As antigas distinções entre produtores e receptores da imagem televisiva começaram a se borrar, pois qualquer pessoa com uma câmera na mão tornou-se potencialmente um produtor. (SANTAELLA, 2006, p.187).
No entanto, a democracia dentro da sociedade da informação somente será possível a partir de ações de formação de produtores de conteúdo colaborativo, que poderão efetivamente transformar as relações sociais, aproximando as pessoas, estabelecendo novas redes comunicacionais, não necessariamente digitais, ampliando a cultura, a informação e o conhecimento, fazendo valer assim direitos fundamentais do ser
humano que são o direito à informação, à educação e ao exercício da cidadania.
Como nos lembrou Vilches,
Não obstante os conteúdos culturais e educativos são uma exigência social e devem ter seu lugar na oferta dos meios de comunicação. O acesso igualitário das minorias à sociedade da informação, assim como a disponibilidade dos meios para favorecer os processos educativos tornam insondável a responsabilidade social da televisão. A televisão digital deveria ser uma excelente ocasião para favorecer a criação e distribuição de conteúdos educativos e culturais. (VILCHES, 2009.p.170).
A televisão digital, com a possibilidade de convergência, é uma das principais apostas do Ministério das Comunicações para a democratização do acesso à informação. Entretanto, transformar consumidores em gestores de conhecimento, estreitar a vasta distância entre as muitas regiões no país e solidificar a diversidade cultural requer políticas públicas de educação específicas.
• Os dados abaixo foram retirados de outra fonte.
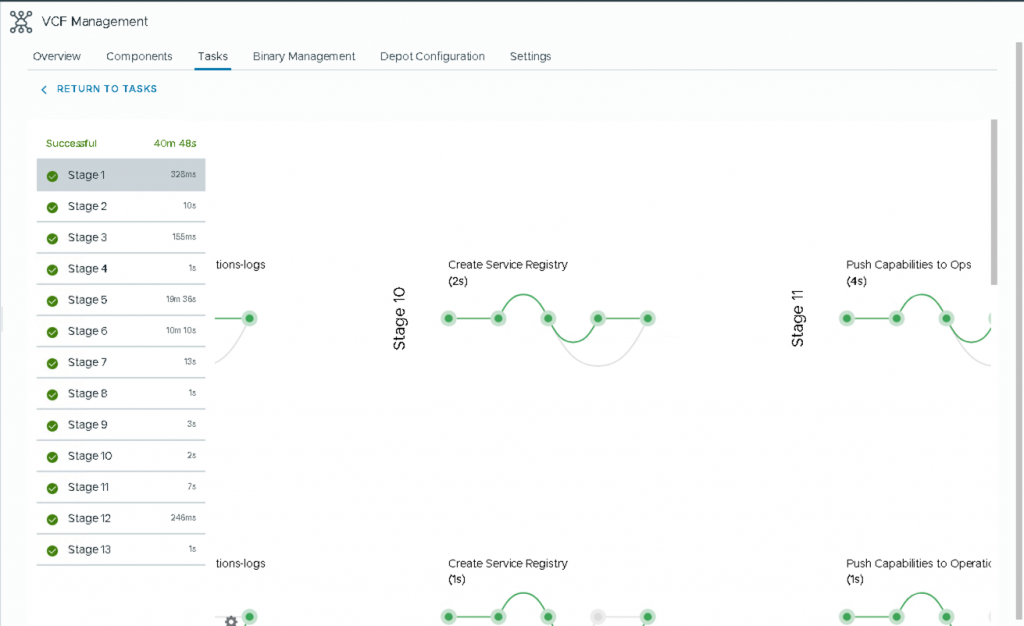The height and width of the screenshot is (626, 1024).
Task: Open the Overview tab
Action: [x=57, y=57]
Barbosa e Castro (2008) descrevem que entre as premissas de inclusão social encontradas no processo de adoção do SBTVD estão:
1. a universalização do sistema, disponível de modo gratuito, direto e aberto para toda população;
2. o desenvolvimento das tecnologias de ponta pelos consórcios de pesquisa nacionais e o efetivo uso dos aplicativos resultantes desses estudos;
3. as práticas de inclusão digital a partir do uso da interatividade com a introdução do canal de retorno, disponibilizado através de qualquer tecnologia de conexão, a partir de saída digital no terminal de acesso; 4. a formatação de protótipos que permitam a escalabilidade e sua atualização permanente através do tráfego de dados;
5. a robustez de sinal oferecido e recebido nas diferentes regiões geográficas do país;
6. o uso da mobilidade, da portabilidade, da multiprogramação e da interatividade. (BARBOSA; e CASTRO, 2008, p.21).
A transformação dessas premissas em políticas públicas de educação pode definir os rumos dos processos de inclusão digital, viabilizando
não apenas a infraestrutura, mas a multiplicação de empreendedores na produção e difusão de conteúdos.